Today, career politicians are out of fashion. In light of Washington’s dysfunction and a hyper partisan culture, the words of politicians offer little reassurances. Their deeds even less. One career public servant is finding his popularity on an upswing exactly eighty years after his death. I asked my grandfather, who turns 97 in July, to rank America’s great presidents? He immediately answered Ronald Reagan, almost reflexively. And then paused for a few moments and declared, “That Calvin Coolidge fellow was good too.”
To remember Coolidge is to remember an altogether different America. One that was rapidly modernizing but still deeply connected to rural life and its foundations. But even for his era, John Calvin Coolidge was a throw back, a man who emerged deep from within Vermont’s rugged hills. The symbols of his humble origins were magnified after the unexpected death of President Warren G. Harding in 1923. Coolidge, awakened in Vermont, was immediately sworn in to the greatest office in the world by kerosene lamp by his father, a public notary.
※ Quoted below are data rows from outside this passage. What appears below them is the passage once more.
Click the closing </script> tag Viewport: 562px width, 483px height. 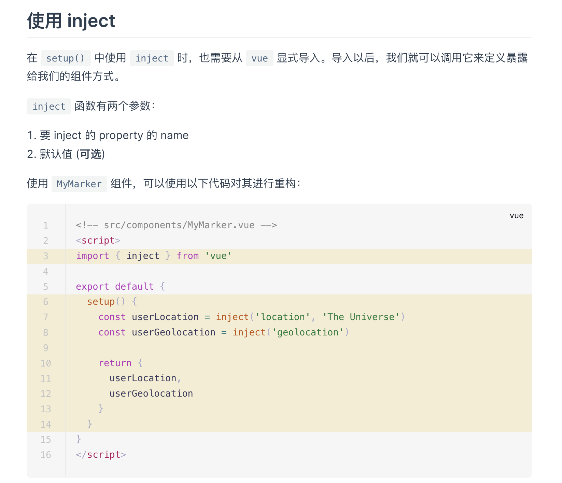point(101,455)
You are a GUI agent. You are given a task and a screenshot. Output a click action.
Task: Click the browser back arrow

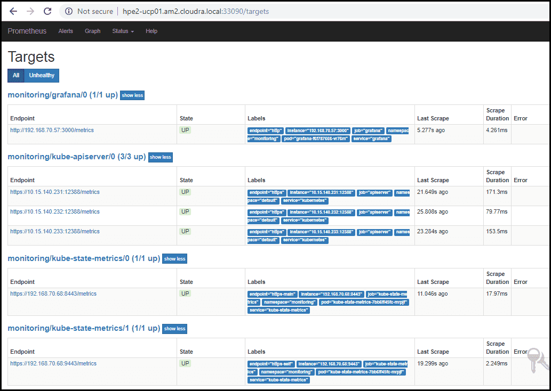point(13,11)
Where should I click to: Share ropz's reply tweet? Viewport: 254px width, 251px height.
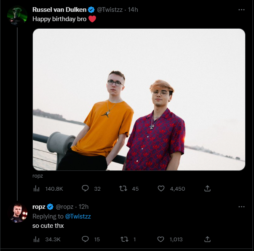click(207, 239)
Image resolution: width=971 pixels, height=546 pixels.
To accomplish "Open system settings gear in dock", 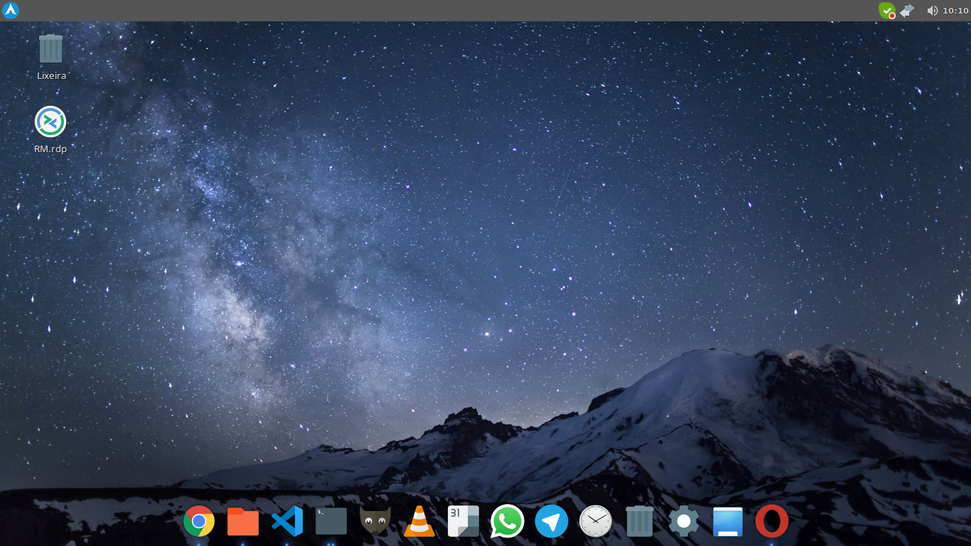I will (x=684, y=522).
Oft forgotten or lampooned as a “simpleton,” there are no grand monuments for America’s 30th president. He certainly wouldn’t have sought such recognition. But in Coolidge by Amity Shlaes, she offers a kind of monument not just to Coolidge’s economic heroism, but his character.
Coolidge governed and taught from the deep well of America’s Founding and eschewed the material for the spiritual, declaring, “The things of the Spirit come first.” He was leery of progressive schemes saying, “Men do not make laws. They do but discover them.” He added, “If we wish to erect new structures, we must have a definite knowledge of the old foundations.”